I have written about my bout with aperture fever on this site, and how I overcame the affliction – at least temporarily. To be fair to myself, I did a through assessment of why I bought the Televue NP101 (4″ apochromatic refractor), and I came to terms with why it is a fine instrument. I am by no means abandoning this telescope. It has a place in my collection, and it can do things that the light bucket that I am about to describe could never dream of doing. I expect to use it often for as long as I am able to engage in my hobby.
Please indulge me for one more paragraph before I describe what I am buying. I have also written here about why I bought the NP101 in the first place – I am preparing to enjoy my life-long love of astronomy in my retirement. The acquisition that I am presently pursuing will add another dimension to my enjoyment of my hobby, and to my ability to share my hobby with others. And to be sure, this new instrument can do things that the NP101 can never dream of doing. There is plenty of room for both instruments in my collection.
The telescope that I have ordered is a Meade LX200 12-inch f/8 Schmidt-Cassegrain reflecting telescope. Unlike others I know who have purchased Meade or Celestron Schmidt-Cassegrain reflectors, I chose to forgo the Meade fork-style mount, and chose instead the Losmandy G-11 German equatorial mount (GEM) with the Gemini II goto system.
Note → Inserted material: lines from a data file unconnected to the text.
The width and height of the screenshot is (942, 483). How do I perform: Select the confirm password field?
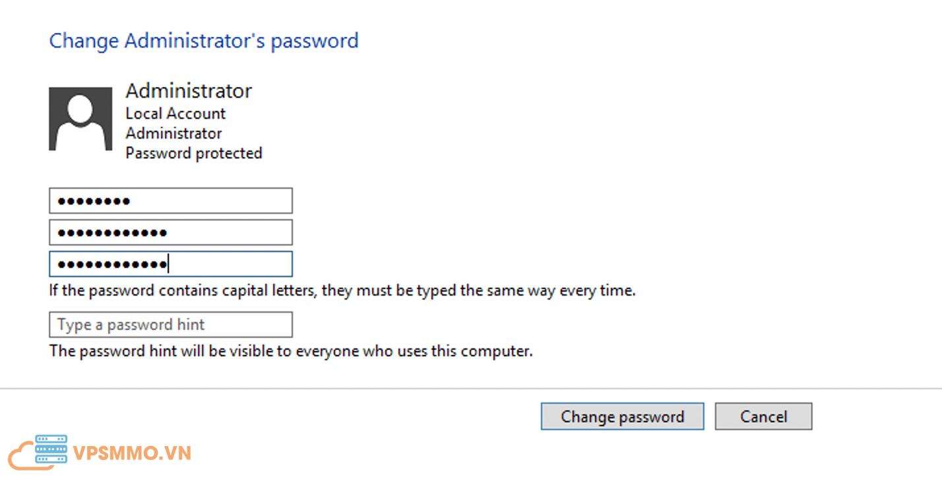[x=170, y=264]
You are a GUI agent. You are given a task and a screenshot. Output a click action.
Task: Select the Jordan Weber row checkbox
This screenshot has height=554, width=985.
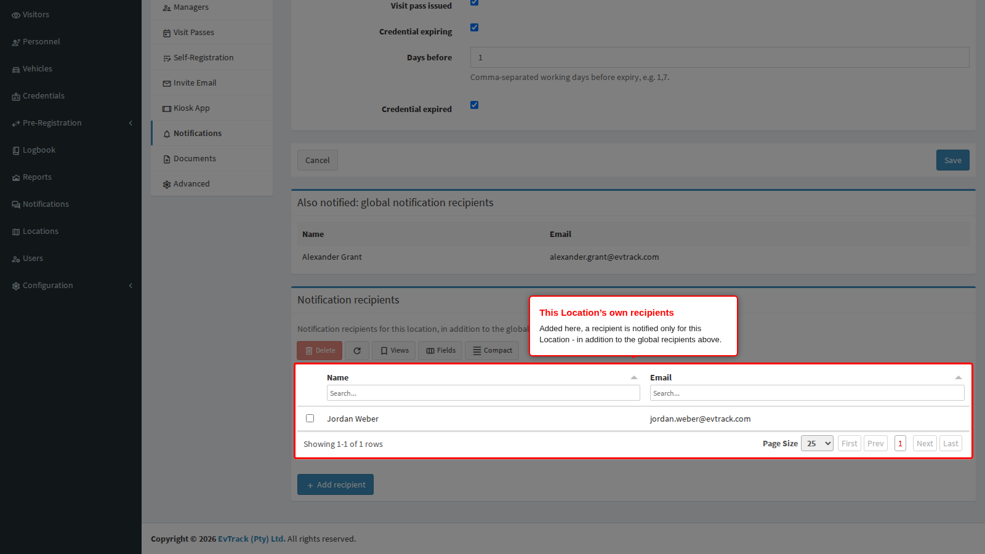(310, 419)
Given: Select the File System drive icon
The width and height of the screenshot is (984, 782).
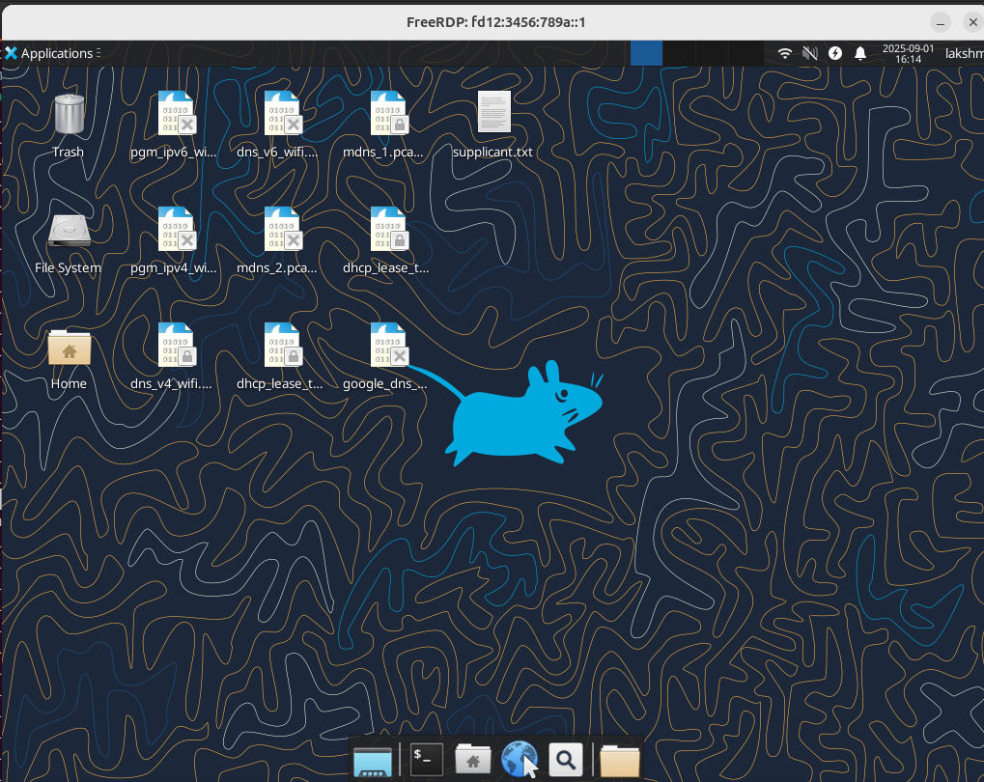Looking at the screenshot, I should pyautogui.click(x=68, y=232).
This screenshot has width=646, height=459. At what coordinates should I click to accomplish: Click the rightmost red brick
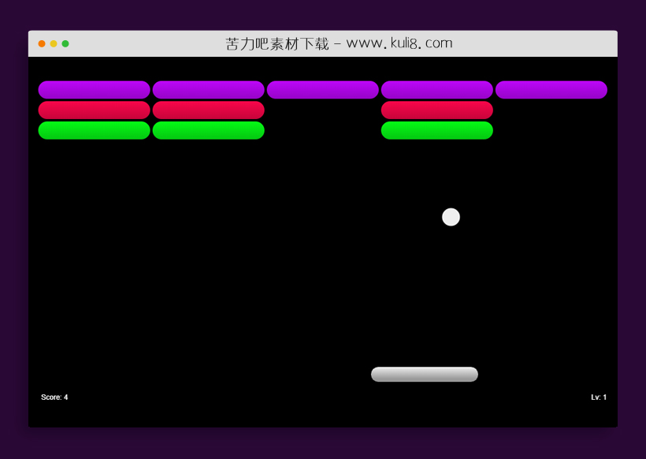(436, 110)
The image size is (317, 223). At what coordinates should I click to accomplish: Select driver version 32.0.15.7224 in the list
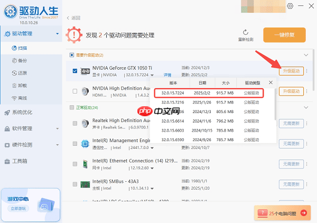180,93
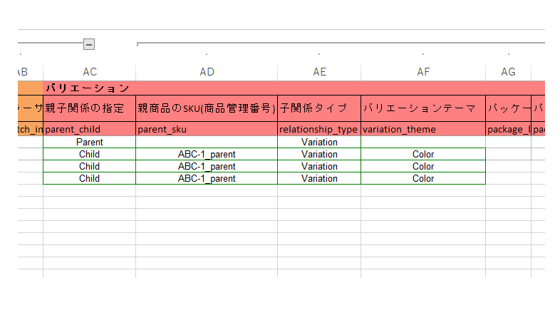
Task: Select the cell containing Parent
Action: pyautogui.click(x=89, y=142)
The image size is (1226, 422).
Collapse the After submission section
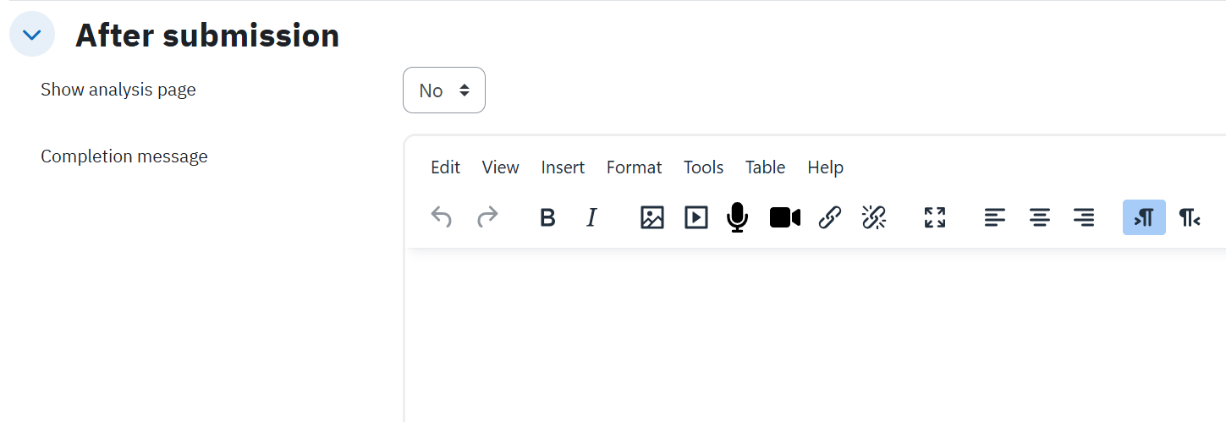pos(32,35)
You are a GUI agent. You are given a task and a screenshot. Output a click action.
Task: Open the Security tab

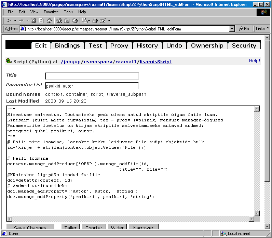(244, 45)
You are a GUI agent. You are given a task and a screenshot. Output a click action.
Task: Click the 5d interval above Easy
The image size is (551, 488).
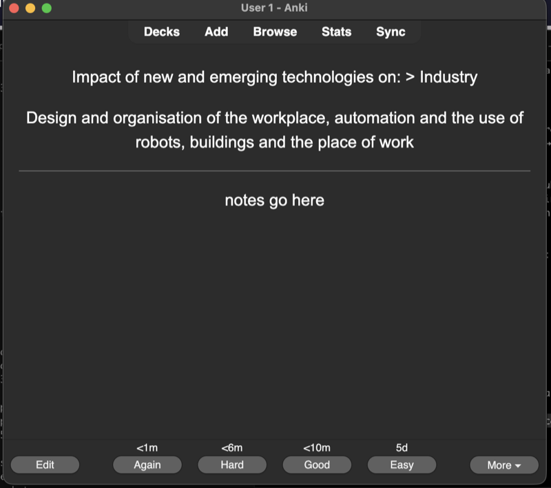click(x=402, y=447)
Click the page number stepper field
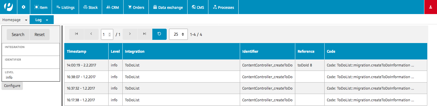This screenshot has height=106, width=437. coord(107,34)
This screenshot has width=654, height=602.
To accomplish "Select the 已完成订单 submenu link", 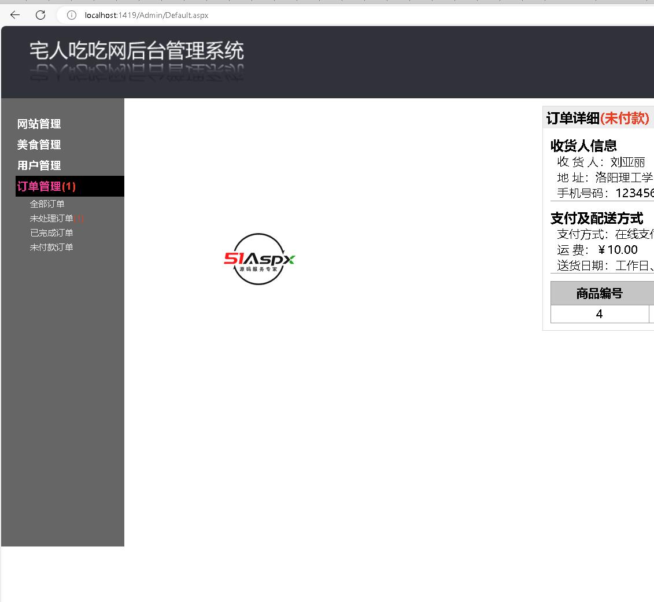I will 51,232.
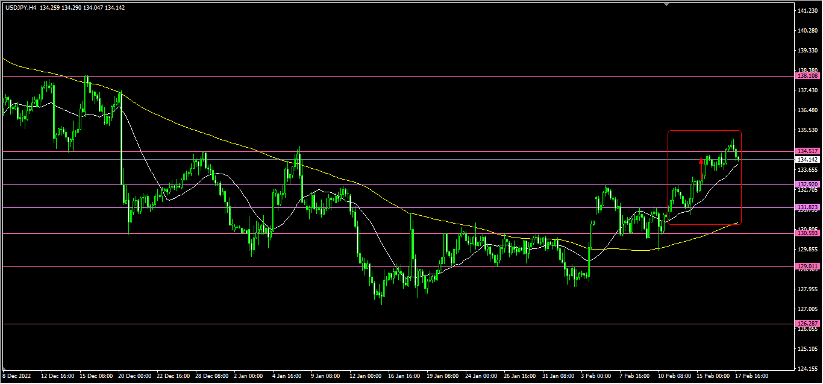Click the current price label 134.142

pyautogui.click(x=807, y=160)
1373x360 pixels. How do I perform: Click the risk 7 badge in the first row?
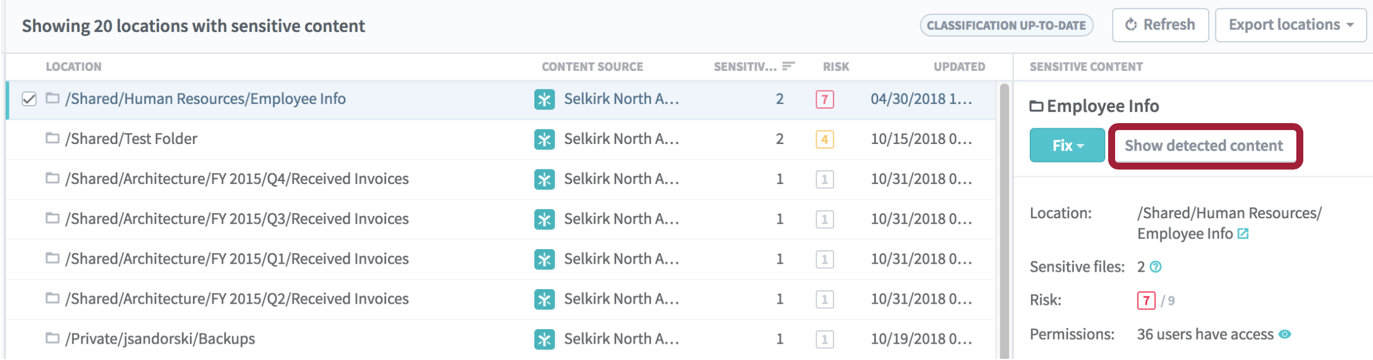[x=824, y=99]
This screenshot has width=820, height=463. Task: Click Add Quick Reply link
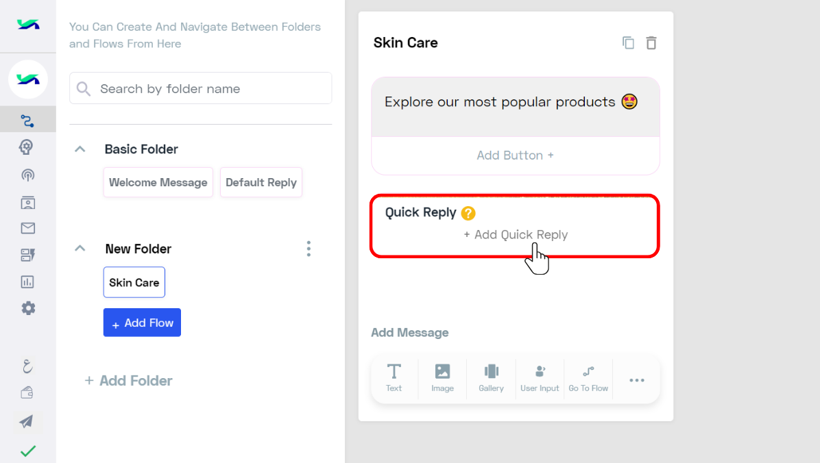516,235
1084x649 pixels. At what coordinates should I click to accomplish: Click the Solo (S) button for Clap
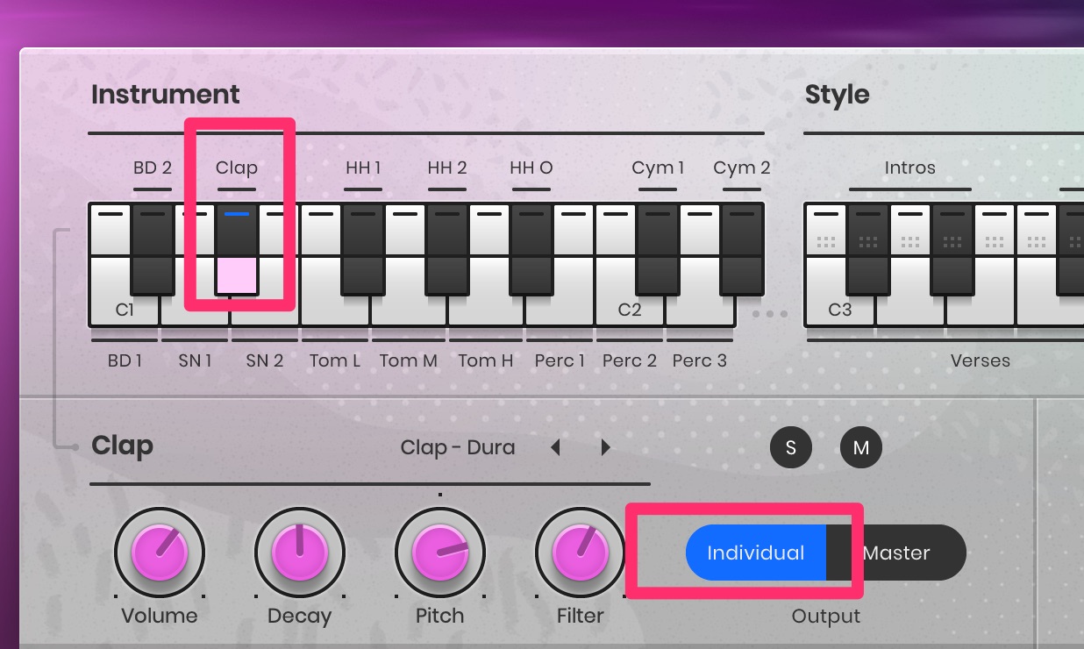[790, 448]
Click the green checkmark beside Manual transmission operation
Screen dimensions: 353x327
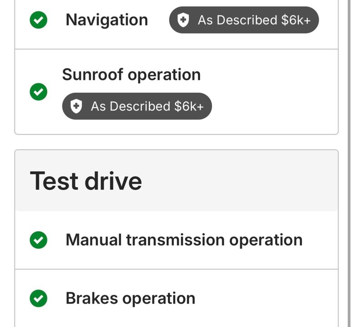39,240
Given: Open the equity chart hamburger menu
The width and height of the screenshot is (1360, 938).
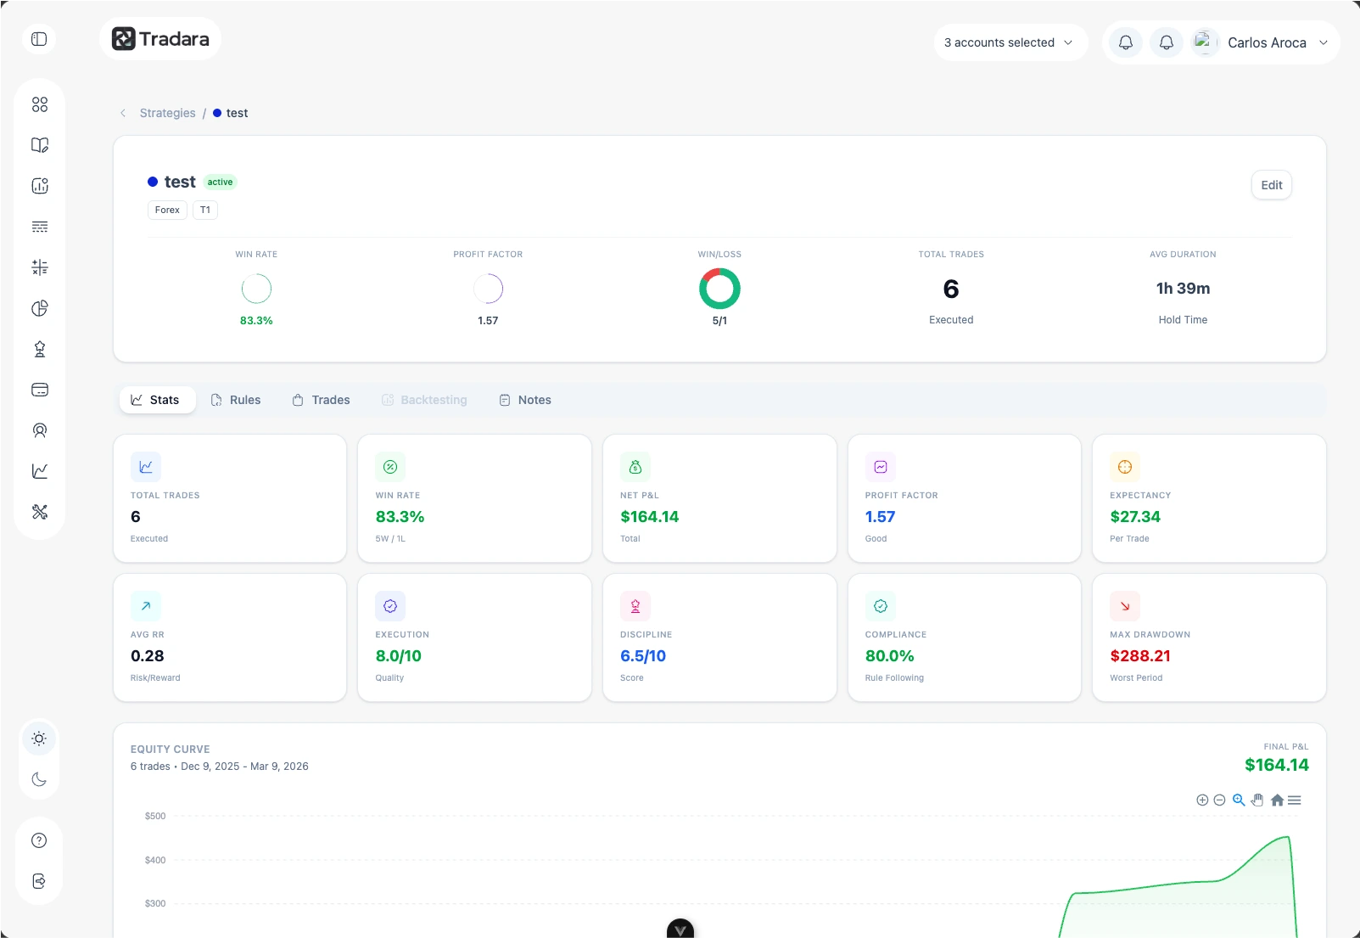Looking at the screenshot, I should (1295, 800).
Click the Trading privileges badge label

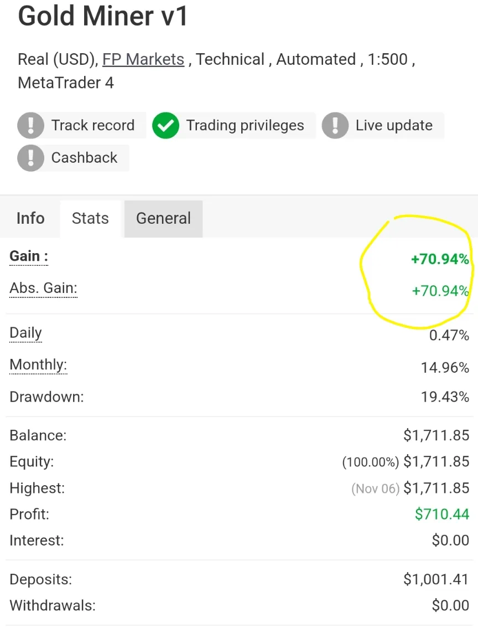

This telescope weighs 56 pounds, which exceeds the capacity of my Losmandy GM-8. I chose Losmandy mount over a Meade fork-style mount, because I intend to do astrophotography. A fork style mount is simple to use and is great for visual astronomy. It is, however, completely inadequate for astrophotography. This, and my familiarity with Losmandy made the G-11 a natural choice. And since finding objects with an instrument of this focal length (much narrower field of view) will be exceedingly more difficult than with my NP101, I ordered the Gemini II goto system to reduce the amount of time time required for find the object that I might be trying to visually observe or photograph.
I expect to take delivery of the telescope and mount in six to eight weeks. I will not be sharing the news of my telescope’s arrival with my amateur astronomer friends, because they will most undoubtedly hold me accountable for the many cloudy nights that are sure to follow its arrival. Meanwhile, I must maintain my sanity by being calm and forgetting that I have a new telescope on order.